Most relevant to this latest study is a 2017 paper demonstrating that tardigrades use a special kind of disordered protein to literally suspend their cells in a glasslike matrix that prevents damage. The researchers dubbed this a "tardigrade-specific intrinsically disordered protein" (TDP). In other words, the cells become vitrified. The more TDP genes a tardigrade species has, the more quickly and efficiently it goes into the tun state. As University of North Carolina, Chapel Hill, biologist Thomas Boothby told Ars at the time:
What we think is happening is basically that, as the tardigrades are drying out, they are making a lot of these disordered proteins. These proteins essentially fill the cytoplasm of the tardigrade cells and, as they dry, form a glassy matrix within the cell. All the desiccation-sensitive stuff (proteins, nucleic acids, membranes) in the tardigrade cells get trapped in the pores of this matrix, essentially encapsulated in a protective glass-like coating. This encapsulation prevents the unfolding, rupture, breakage, and/or aggregation of desiccation-sensitive biological material. Once water is added back to the system, the disordered proteins that make up this glassy matrix melt back into solution, leaving behind all the protected parts of the cell.

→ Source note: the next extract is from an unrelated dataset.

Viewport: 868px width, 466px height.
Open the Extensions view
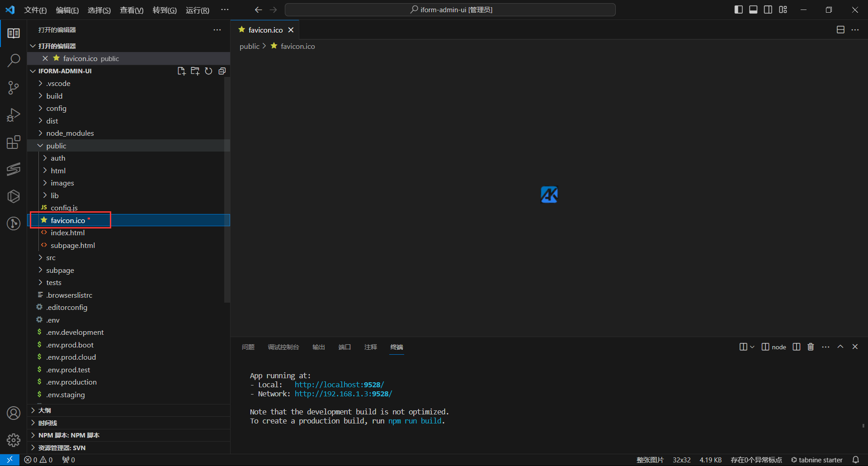coord(14,142)
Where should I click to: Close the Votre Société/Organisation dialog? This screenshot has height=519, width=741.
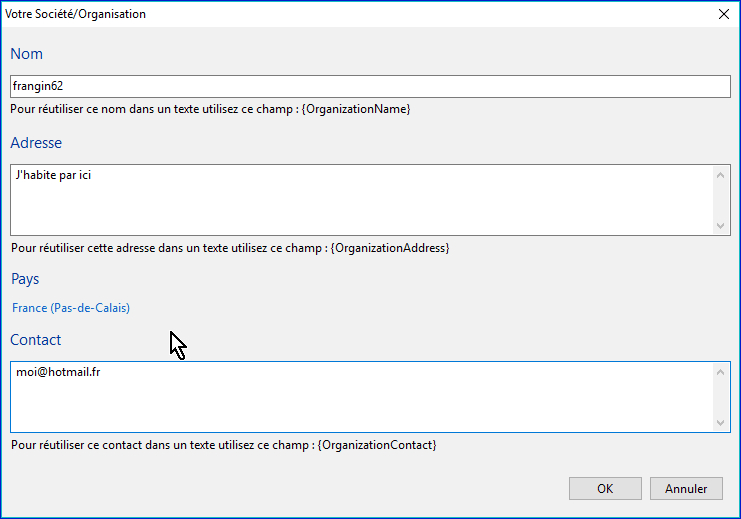(x=723, y=14)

However, last year another team of Japanese scientists called this "vitrification" hypothesis into question, citing experimental data suggesting that the 2017 findings could be attributed to water retention of the proteins. This latest study supports that counter-hypothesis. "Our data suggest a novel desiccation tolerance mechanism based on filament/gel formation," the authors of the new study wrote.

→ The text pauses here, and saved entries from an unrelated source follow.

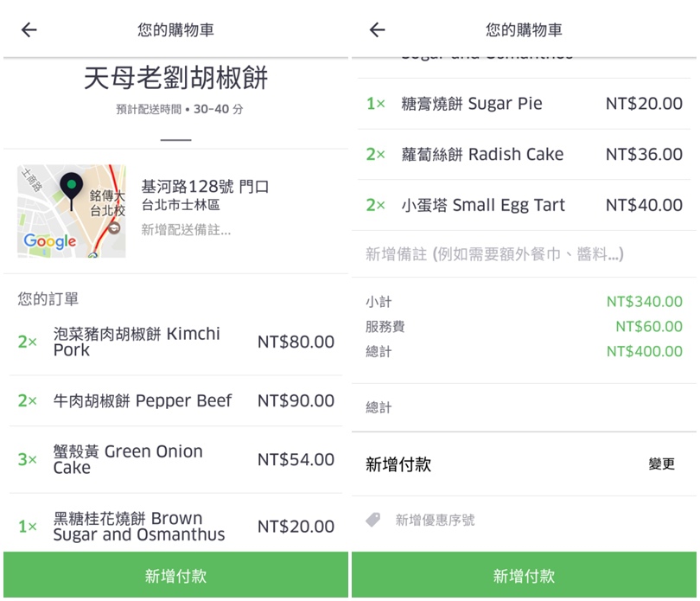Open the Radish Cake order item
This screenshot has width=700, height=601.
point(524,155)
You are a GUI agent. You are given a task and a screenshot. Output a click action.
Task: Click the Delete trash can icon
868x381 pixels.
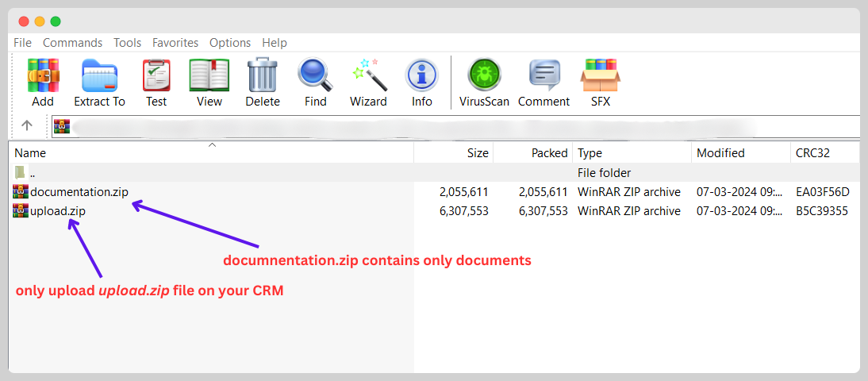click(263, 76)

“Although water is essential to all life we know of, some tardigrades can live without it potentially for decades. The trick is in how their cells deal with this stress during the process of dehydration,” said co-author Takekazu Kunieda of the University of Tokyo. “It’s thought that as water leaves a cell, some kind of protein must help the cell maintain physical strength to avoid collapsing in on itself. After testing several different kinds, we have found that cytoplasmic-abundant heat soluble (CAHS) proteins, unique to tardigrades, are responsible for protecting their cells against dehydration.”

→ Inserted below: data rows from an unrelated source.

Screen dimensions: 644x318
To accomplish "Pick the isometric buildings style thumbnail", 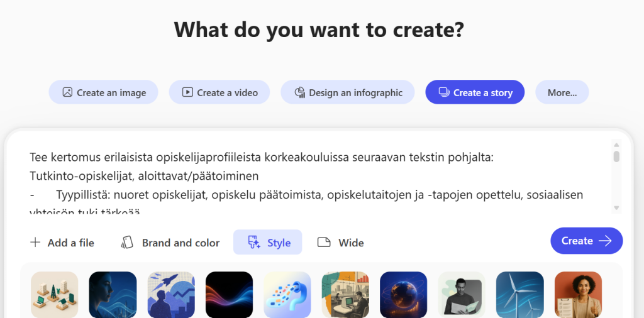I will 55,294.
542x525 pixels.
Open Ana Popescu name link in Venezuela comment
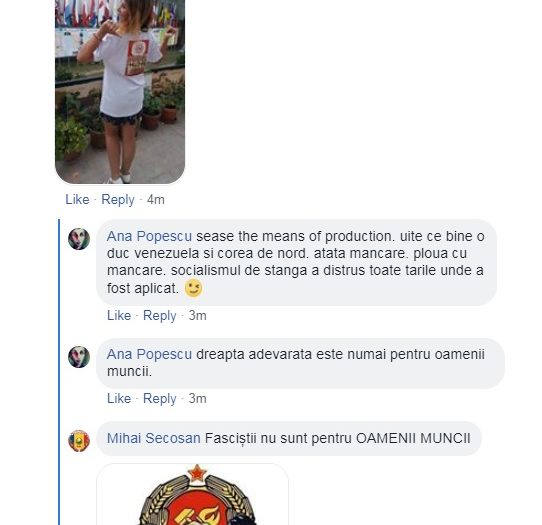coord(149,236)
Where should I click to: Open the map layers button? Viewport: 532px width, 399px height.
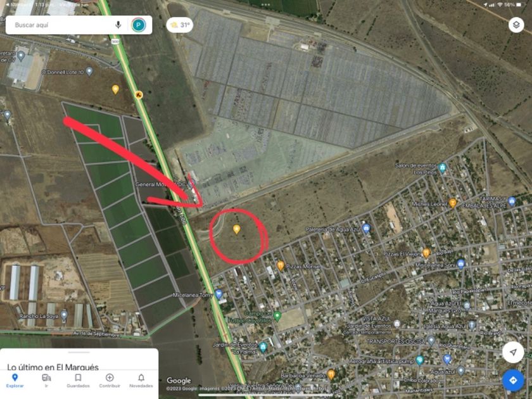click(516, 25)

In this scenario, the CAHS proteins kick into action when they sense that their encapsulating cell has become dehydrated, forming gel-like filaments (as opposed to a glassy matrix) as they dry out. Those filaments, in turn, form networks that maintain the structural shape of the cell without its water. When the tardigrade rehydrates, the filaments gradually recede, ensuring that the cell isn't stressed or damaged as it regains water.
Kunieda and colleagues also spliced the protein genes into insect and human cultured cells. This was initially challenging since the cells had to be stained to be visible under the microscope. Most staining methods call for water-based solutions, and water concentration was a key variable that needed to be controlled for this study. They solved the problem by incorporating the stain into a methanol-based solution. The result: The CAHS proteins exhibited the same behavior in insect cells and even showed limited functionality in the human cells, suggesting that this feature might not be confined to tardigrade cells.
Among other potential applications, the findings could one day lead to new methods for preserving biological materials over long periods, which is useful to extend the shelf-life of certain medicines or vaccines, or even whole organs awaiting transplant.
DOI: PLoS Biology, 2022. 10.1371/journal.pbio.3001780 (About DOIs).